→ The problem: In the records below, find the line containing "Image resolution: width=1502"; give it again exactly, along with every line that follows, and nothing else.

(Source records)
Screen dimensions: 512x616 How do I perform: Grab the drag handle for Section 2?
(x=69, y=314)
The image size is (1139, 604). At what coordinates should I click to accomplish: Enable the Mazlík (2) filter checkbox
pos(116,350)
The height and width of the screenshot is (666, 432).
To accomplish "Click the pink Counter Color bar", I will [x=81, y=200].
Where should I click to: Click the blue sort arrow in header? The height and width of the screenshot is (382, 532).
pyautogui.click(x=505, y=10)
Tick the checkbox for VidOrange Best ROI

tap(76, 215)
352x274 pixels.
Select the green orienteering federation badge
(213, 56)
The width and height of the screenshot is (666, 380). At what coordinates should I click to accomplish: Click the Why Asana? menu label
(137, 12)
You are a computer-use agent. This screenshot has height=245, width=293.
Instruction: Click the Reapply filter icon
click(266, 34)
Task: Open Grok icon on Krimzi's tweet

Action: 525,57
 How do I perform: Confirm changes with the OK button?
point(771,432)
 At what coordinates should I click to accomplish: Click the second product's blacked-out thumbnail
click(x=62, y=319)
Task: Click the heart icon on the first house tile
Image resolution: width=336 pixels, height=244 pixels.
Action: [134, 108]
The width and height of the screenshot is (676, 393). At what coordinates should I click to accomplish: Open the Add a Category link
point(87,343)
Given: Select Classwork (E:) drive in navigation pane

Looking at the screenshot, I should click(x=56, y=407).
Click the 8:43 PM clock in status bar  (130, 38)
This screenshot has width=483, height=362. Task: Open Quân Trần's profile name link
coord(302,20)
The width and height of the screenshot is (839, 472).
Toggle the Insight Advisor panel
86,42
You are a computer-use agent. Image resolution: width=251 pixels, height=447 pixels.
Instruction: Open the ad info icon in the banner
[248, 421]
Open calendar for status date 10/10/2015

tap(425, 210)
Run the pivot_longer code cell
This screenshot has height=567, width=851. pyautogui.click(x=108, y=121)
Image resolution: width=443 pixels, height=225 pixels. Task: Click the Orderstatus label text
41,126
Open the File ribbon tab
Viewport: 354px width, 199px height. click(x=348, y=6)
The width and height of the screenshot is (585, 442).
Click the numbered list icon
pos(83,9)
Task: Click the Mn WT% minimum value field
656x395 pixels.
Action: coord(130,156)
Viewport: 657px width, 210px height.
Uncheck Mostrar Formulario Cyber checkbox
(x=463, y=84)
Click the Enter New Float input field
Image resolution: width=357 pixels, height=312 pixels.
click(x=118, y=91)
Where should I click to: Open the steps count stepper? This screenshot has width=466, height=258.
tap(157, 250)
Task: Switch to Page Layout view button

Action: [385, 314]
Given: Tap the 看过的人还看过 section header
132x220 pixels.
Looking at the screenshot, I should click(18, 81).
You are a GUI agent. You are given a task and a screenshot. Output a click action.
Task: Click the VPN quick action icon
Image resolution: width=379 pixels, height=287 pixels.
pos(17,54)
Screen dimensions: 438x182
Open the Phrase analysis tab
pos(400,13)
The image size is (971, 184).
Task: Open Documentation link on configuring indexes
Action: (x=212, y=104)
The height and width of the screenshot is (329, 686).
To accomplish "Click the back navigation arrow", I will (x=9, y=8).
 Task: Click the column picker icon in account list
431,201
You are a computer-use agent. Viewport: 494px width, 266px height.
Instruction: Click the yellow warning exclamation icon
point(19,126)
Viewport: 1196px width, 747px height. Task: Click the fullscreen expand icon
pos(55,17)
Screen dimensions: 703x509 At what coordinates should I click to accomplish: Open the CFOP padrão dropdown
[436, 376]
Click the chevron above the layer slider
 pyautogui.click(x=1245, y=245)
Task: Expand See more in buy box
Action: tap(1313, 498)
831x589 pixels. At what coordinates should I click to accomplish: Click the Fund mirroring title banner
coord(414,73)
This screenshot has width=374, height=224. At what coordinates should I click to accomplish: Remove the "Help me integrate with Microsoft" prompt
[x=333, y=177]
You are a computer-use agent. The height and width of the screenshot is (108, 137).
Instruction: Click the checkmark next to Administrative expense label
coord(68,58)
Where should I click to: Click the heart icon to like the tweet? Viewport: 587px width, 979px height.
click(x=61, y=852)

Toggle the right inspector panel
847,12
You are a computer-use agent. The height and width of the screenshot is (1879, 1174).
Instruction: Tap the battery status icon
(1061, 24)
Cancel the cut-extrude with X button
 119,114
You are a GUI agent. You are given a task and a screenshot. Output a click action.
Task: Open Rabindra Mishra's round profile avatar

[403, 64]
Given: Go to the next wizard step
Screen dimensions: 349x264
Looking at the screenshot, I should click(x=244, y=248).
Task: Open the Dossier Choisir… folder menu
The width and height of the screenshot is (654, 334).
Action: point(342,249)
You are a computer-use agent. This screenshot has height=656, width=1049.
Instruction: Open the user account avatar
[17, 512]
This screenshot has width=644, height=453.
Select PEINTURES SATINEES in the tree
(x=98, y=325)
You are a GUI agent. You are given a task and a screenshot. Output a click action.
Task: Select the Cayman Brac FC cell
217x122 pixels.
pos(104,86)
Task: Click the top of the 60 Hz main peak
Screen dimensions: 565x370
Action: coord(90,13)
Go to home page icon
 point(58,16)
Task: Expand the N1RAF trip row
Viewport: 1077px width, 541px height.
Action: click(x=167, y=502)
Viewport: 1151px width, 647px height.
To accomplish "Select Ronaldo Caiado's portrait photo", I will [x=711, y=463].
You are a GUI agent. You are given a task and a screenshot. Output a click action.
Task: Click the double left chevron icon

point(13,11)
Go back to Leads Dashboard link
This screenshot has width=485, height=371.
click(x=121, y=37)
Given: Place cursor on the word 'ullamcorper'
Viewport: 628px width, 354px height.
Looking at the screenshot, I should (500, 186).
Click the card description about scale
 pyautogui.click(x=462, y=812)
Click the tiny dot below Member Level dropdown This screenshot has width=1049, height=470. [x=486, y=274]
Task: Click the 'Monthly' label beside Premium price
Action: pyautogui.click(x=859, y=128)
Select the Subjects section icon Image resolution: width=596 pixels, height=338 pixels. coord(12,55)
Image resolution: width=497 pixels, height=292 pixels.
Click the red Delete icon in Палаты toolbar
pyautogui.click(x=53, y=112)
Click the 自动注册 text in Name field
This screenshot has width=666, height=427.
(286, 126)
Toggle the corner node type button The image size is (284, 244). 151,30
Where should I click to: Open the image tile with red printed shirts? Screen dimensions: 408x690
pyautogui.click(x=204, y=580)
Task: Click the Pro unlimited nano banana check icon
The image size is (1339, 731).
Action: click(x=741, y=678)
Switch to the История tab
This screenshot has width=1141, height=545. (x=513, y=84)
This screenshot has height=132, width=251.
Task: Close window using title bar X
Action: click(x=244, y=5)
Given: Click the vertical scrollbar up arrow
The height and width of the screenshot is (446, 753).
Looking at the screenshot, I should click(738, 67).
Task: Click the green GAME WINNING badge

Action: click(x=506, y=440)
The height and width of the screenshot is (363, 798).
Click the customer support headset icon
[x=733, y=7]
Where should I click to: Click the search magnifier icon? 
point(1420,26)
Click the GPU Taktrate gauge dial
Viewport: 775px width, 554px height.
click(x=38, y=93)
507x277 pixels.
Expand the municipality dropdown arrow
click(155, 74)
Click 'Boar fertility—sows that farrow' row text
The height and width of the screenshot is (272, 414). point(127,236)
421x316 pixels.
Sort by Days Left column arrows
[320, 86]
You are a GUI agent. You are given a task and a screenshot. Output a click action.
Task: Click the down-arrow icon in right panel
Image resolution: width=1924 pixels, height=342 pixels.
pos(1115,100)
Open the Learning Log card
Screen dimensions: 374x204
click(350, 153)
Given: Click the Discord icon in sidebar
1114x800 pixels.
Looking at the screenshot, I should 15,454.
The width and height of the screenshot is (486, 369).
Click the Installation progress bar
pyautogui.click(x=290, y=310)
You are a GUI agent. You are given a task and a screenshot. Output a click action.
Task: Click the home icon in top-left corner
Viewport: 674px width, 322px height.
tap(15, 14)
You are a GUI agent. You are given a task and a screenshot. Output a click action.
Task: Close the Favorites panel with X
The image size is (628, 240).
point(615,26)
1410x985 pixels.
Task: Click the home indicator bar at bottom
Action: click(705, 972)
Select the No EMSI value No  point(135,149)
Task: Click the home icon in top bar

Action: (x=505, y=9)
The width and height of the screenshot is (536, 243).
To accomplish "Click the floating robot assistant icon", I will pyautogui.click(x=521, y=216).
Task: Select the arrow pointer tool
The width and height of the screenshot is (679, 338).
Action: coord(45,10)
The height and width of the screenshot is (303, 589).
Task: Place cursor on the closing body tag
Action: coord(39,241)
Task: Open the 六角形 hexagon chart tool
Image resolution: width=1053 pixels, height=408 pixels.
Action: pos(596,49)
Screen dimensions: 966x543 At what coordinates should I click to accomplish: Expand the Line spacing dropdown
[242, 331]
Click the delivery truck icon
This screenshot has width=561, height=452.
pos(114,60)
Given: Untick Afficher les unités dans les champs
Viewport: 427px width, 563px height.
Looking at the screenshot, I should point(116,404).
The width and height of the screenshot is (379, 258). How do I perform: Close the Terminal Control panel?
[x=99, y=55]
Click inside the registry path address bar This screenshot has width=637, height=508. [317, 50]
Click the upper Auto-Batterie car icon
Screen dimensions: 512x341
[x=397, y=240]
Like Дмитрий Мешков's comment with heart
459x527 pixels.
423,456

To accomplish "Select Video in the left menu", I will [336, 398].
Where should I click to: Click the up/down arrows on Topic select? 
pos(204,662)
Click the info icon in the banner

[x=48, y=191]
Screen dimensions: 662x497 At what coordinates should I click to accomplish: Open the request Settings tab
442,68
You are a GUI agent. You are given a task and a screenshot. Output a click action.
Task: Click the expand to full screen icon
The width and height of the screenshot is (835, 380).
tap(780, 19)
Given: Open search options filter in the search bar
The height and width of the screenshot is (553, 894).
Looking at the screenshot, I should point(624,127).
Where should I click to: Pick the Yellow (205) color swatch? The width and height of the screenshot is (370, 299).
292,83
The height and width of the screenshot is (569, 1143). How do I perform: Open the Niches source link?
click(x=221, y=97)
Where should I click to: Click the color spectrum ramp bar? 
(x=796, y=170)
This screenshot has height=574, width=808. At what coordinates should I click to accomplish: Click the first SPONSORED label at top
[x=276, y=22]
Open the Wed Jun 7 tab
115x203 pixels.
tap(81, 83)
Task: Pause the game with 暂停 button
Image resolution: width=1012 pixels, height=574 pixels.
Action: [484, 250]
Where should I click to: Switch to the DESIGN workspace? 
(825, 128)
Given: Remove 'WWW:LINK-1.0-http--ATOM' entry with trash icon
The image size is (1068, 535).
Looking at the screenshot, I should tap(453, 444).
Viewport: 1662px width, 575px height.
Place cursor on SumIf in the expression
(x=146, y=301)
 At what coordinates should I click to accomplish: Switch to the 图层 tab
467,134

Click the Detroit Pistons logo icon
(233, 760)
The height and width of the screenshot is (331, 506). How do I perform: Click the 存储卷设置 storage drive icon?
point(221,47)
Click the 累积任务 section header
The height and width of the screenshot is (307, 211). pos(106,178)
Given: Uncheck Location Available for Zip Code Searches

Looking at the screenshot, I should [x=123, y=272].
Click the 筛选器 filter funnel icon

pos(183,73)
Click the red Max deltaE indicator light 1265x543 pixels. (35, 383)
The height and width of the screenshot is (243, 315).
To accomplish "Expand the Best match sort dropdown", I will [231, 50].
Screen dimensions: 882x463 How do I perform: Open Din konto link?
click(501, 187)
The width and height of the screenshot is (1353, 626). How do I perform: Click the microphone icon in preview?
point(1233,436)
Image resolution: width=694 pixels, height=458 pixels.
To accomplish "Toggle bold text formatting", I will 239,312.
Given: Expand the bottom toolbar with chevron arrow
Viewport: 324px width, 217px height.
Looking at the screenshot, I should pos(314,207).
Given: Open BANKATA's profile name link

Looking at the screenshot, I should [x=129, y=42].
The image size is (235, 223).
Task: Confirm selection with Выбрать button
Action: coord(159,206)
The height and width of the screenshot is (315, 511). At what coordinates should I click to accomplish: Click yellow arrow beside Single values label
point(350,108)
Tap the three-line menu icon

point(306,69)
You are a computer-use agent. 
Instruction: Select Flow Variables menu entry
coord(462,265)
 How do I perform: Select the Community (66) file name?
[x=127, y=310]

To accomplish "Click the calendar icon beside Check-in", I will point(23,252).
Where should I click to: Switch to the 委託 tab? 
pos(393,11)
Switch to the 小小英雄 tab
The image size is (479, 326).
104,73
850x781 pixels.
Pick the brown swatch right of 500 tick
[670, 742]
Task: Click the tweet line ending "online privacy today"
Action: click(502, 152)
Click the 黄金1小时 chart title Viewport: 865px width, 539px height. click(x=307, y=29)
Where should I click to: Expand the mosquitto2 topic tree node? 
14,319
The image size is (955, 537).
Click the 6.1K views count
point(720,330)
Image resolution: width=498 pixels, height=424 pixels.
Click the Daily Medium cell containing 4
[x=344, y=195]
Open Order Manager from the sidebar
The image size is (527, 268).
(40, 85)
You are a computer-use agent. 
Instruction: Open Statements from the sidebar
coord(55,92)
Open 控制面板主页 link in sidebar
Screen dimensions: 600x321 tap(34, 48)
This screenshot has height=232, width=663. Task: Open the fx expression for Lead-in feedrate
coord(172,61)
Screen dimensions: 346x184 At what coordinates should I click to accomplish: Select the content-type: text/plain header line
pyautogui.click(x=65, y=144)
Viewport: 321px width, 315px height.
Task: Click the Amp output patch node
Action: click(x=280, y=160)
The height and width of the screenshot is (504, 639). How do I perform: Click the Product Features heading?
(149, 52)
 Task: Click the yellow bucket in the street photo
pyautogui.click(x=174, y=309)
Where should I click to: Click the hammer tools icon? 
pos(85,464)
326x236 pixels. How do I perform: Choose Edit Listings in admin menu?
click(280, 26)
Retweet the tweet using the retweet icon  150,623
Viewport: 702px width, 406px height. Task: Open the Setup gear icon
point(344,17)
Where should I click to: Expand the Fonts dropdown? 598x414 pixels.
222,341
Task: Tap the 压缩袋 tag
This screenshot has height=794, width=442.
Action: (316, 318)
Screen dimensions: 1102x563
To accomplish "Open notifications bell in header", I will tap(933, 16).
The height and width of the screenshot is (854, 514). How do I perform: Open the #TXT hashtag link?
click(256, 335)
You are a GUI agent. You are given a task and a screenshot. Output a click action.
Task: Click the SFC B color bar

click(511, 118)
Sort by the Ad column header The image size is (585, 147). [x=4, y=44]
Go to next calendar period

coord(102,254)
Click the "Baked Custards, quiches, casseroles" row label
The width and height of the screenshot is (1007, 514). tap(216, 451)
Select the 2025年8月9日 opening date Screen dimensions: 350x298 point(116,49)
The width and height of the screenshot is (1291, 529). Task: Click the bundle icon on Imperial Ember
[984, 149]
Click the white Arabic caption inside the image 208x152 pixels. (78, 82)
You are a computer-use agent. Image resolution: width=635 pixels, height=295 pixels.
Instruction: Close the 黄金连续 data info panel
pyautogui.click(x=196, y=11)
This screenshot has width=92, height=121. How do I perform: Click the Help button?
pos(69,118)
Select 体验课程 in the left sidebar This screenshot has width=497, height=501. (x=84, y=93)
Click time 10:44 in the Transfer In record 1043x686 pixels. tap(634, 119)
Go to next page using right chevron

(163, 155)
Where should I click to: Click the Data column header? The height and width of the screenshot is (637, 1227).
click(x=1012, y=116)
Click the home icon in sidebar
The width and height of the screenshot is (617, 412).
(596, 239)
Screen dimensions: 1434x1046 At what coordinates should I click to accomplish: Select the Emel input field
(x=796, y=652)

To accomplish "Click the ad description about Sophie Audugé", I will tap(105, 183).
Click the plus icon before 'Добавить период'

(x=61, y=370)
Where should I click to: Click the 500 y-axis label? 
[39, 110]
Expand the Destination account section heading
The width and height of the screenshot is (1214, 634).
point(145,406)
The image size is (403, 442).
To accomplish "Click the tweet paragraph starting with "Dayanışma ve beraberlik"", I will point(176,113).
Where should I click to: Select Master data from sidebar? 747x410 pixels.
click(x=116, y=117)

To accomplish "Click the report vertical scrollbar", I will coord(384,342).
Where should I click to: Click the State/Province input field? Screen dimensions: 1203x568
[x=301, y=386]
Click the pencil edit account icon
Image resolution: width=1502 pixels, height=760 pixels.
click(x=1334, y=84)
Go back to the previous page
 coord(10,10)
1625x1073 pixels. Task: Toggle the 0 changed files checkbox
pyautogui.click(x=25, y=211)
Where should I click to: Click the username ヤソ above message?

→ Answer for the task:
Image resolution: width=1502 pixels, height=760 pixels.
click(x=1334, y=84)
Go back to the previous page
 coord(10,10)
1625x1073 pixels. Task: Toggle the 0 changed files checkbox
pyautogui.click(x=25, y=211)
Where should I click to: Click the username ヤソ above message?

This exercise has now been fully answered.